Fußball auf Grönland: "Wie Tiefkühlkost"

Sie spielen auf Moos, ihr Meister wird innerhalb einer Woche ermittelt: Fußball auf Grönland ist speziell. Im "11FREUNDE"-Interview berichtet Nationalspieler Anders H. Petersen vom ungewöhnlichen Modus der Liga und erklärt, warum er kein Skifahrer geworden ist.

Grönländische Stadt Ilulissat: Austragungsort der Fußballmeisterschaft Zur Großansicht
dapd

Grönländische Stadt Ilulissat: Austragungsort der Fußballmeisterschaft

Frage: Herr Petersen, der grönländische Winter ist eigentlich vorbei.

Petersen: Moment! Noch nicht ganz. Bei uns in Nuuk liegt noch Schnee. Wir trainieren nach wie vor in der Halle und gehen erst im Mai raus auf den Platz.

Frage: Wie sieht es aus mit der Qualität des Rasens?

Petersen: Ach, reden wir lieber von Moos. Richtiges Gras wächst hier oben leider nicht. Das ist auch der Hauptgrund, warum die Fifa uns nicht als eigenständigen Verband akzeptiert und wir nur inoffizielle Länderspiele bestreiten, zum Beispiel nächstes Jahr bei den Insel-Spielen auf den Bahamas.

Frage: Bahamas klingt verlockend. Werden Sie nach dem Turnier dort bleiben?

Petersen: Niemals. Da würde ich doch nur einen Sonnenbrand bekommen. Außerdem liebe ich meine Heimat, die Weite, die Einsamkeit, die Kälte, den Schnee.

Frage: Warum sind Sie überhaupt Fußballer geworden und nicht Skifahrer?

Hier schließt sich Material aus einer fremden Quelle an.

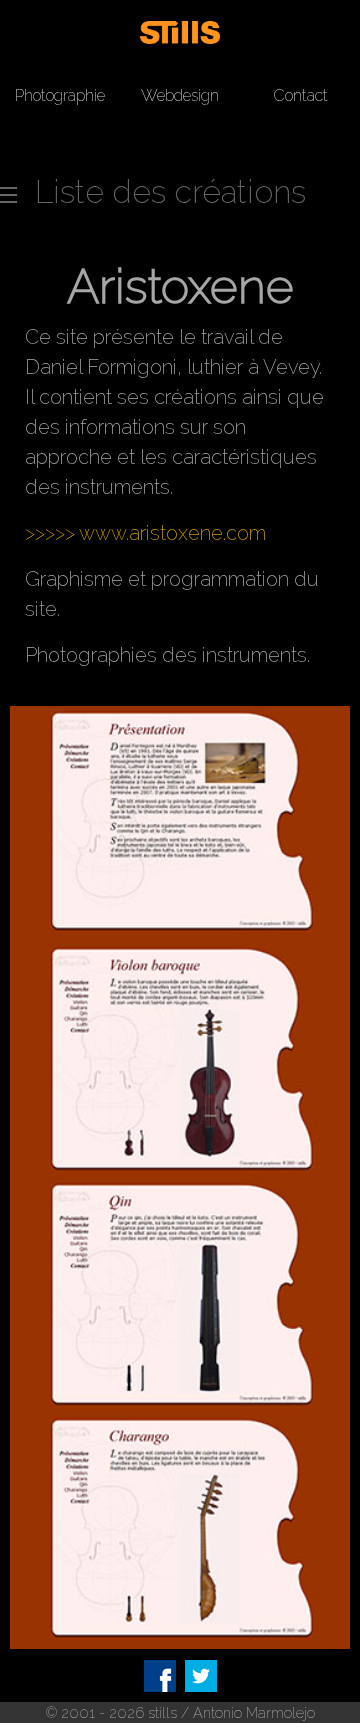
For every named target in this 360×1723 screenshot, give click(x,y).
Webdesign (180, 95)
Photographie (60, 95)
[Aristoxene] (180, 822)
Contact (300, 95)
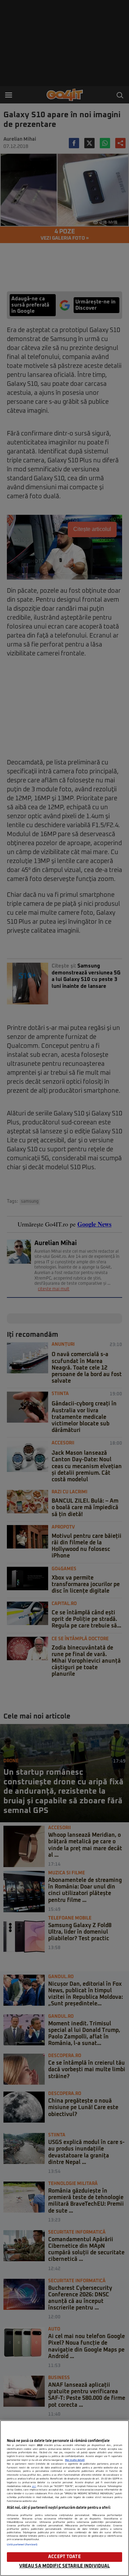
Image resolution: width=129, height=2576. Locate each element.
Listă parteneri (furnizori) (22, 2544)
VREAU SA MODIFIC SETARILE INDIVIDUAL (64, 2566)
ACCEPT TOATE (64, 2557)
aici (34, 2486)
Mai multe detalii (75, 2460)
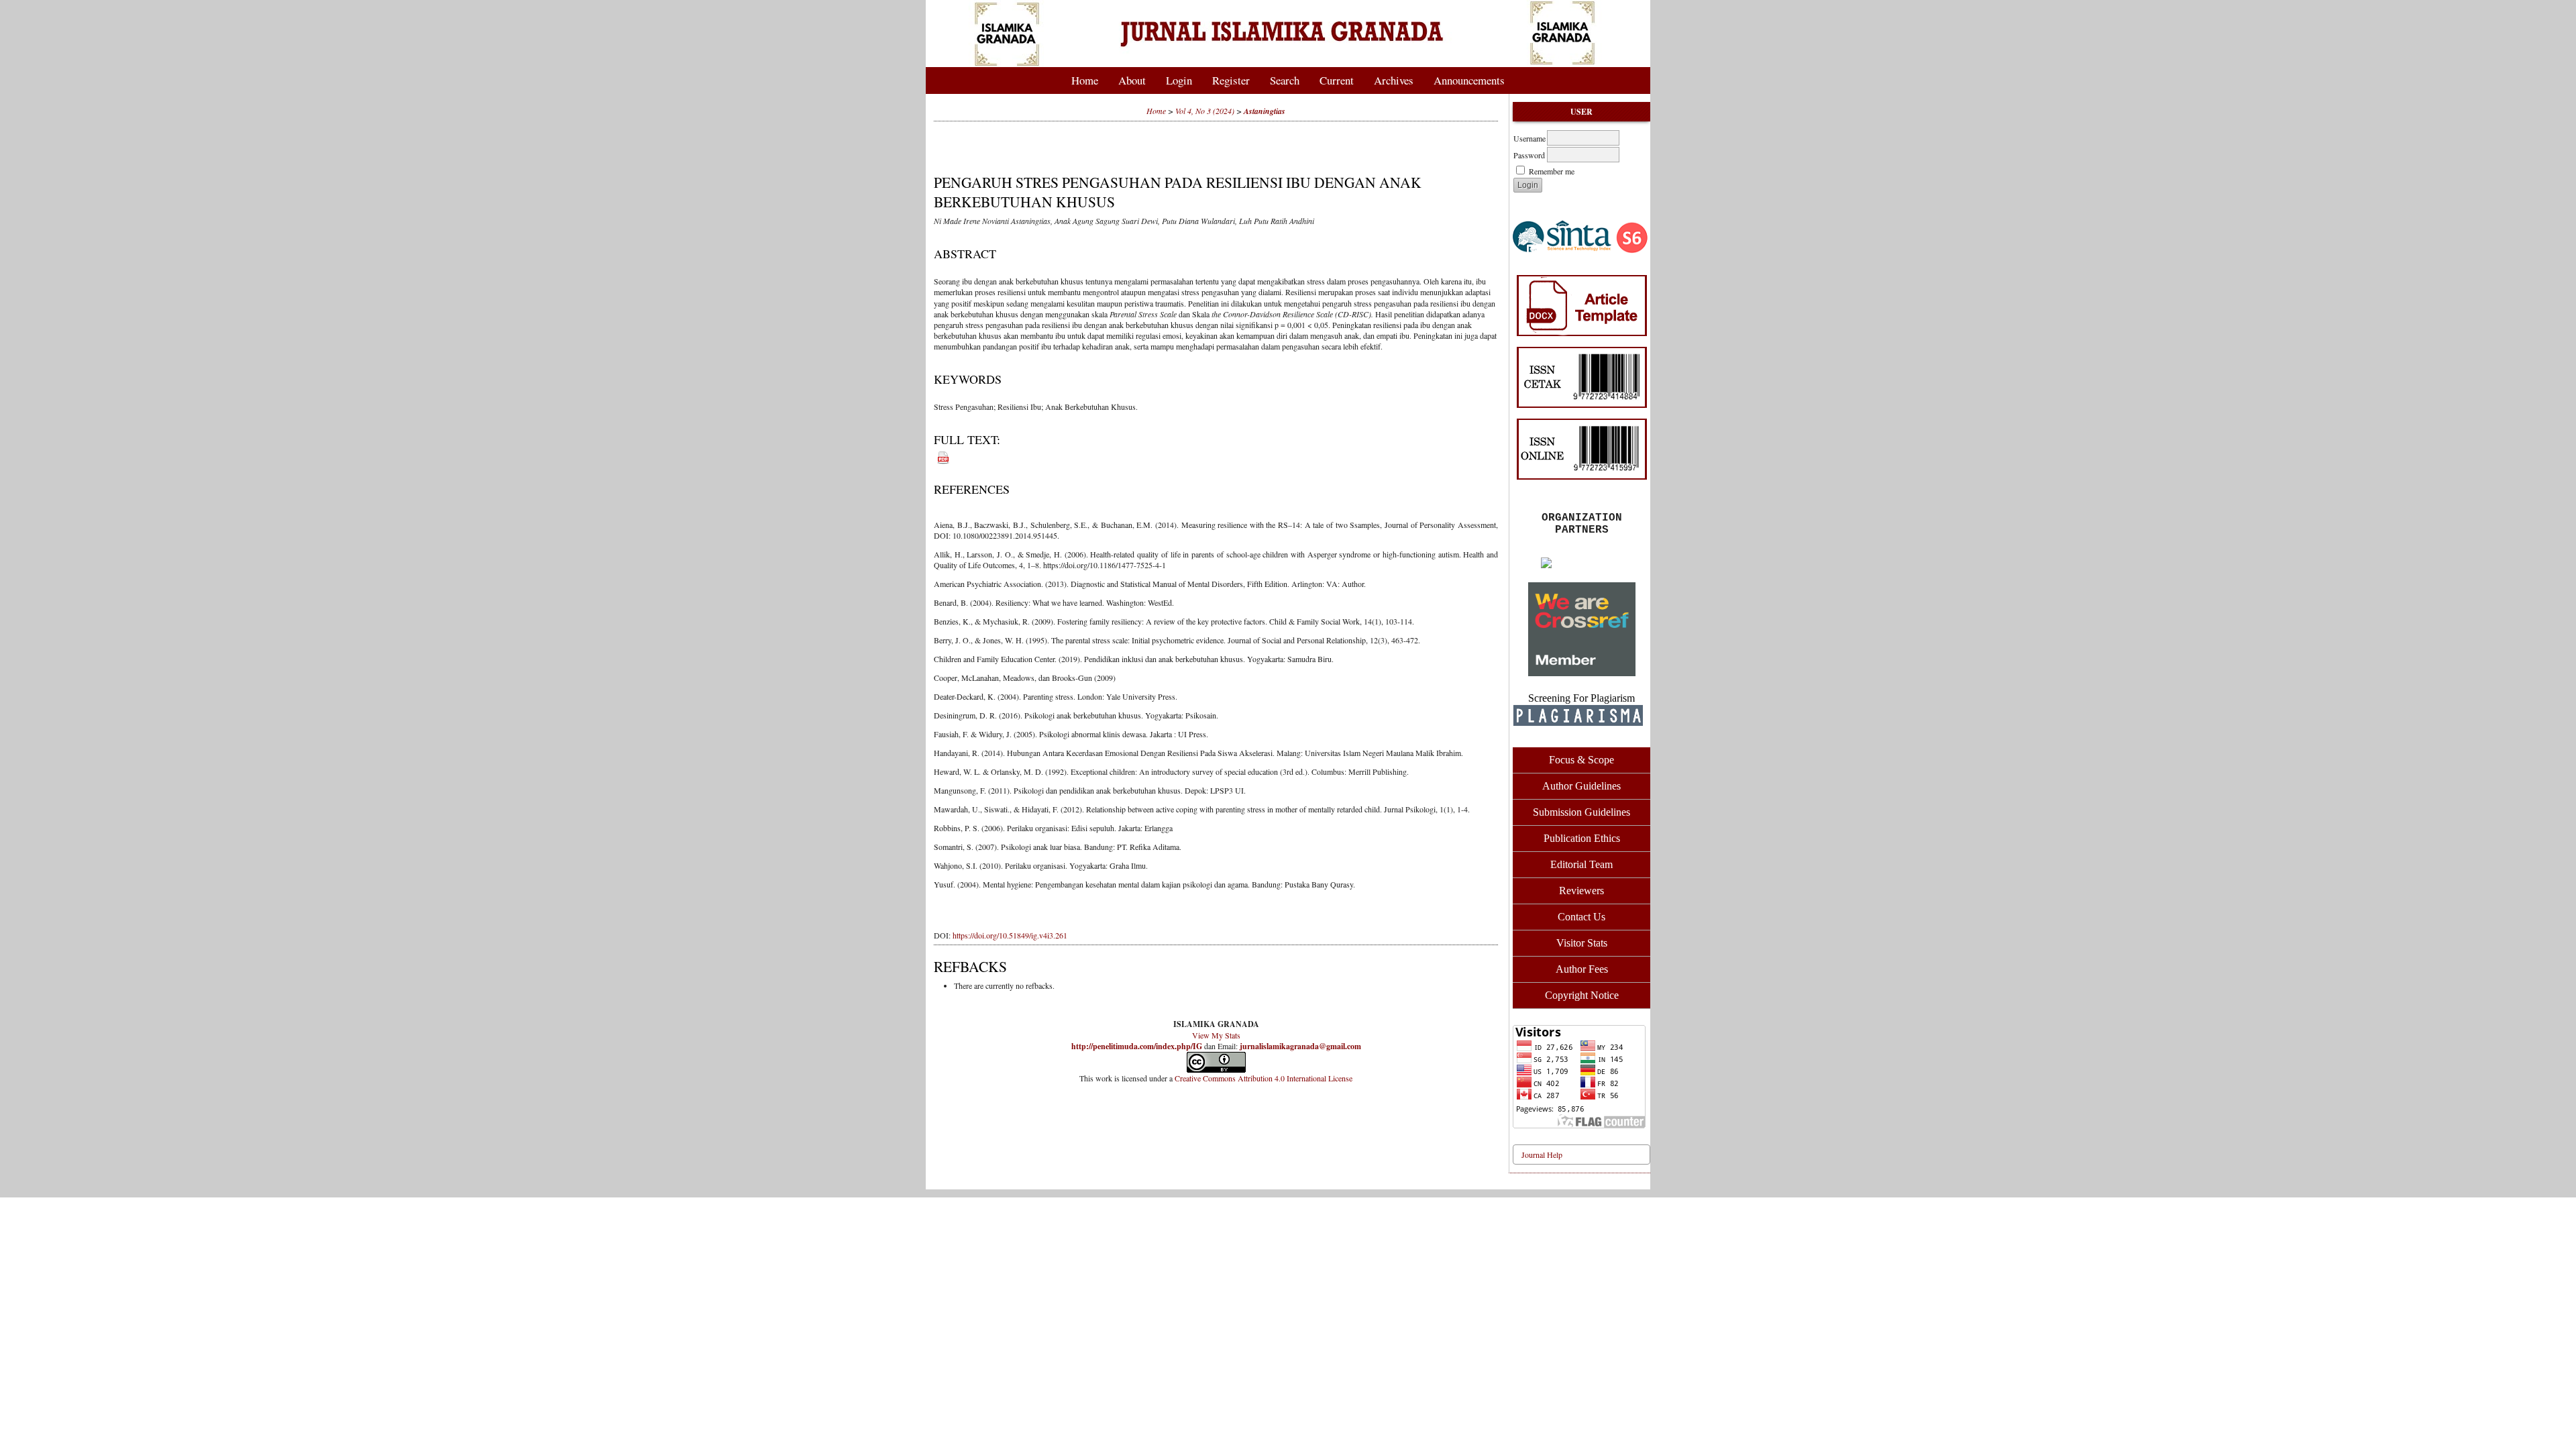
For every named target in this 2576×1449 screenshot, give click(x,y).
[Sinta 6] (1581, 240)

Petersen: Viele von uns Grönländern gehen als Jugendliche nach Norwegen oder Dänemark, um dort die weiterführenden Schulen zu besuchen. Wer nach Norwegen geht, wird tatsächlich Skifahrer. Wer aber nach Dänemark geht, wird Fußballer. So wie ich.

Frage: Wie weit haben Sie es dort gebracht?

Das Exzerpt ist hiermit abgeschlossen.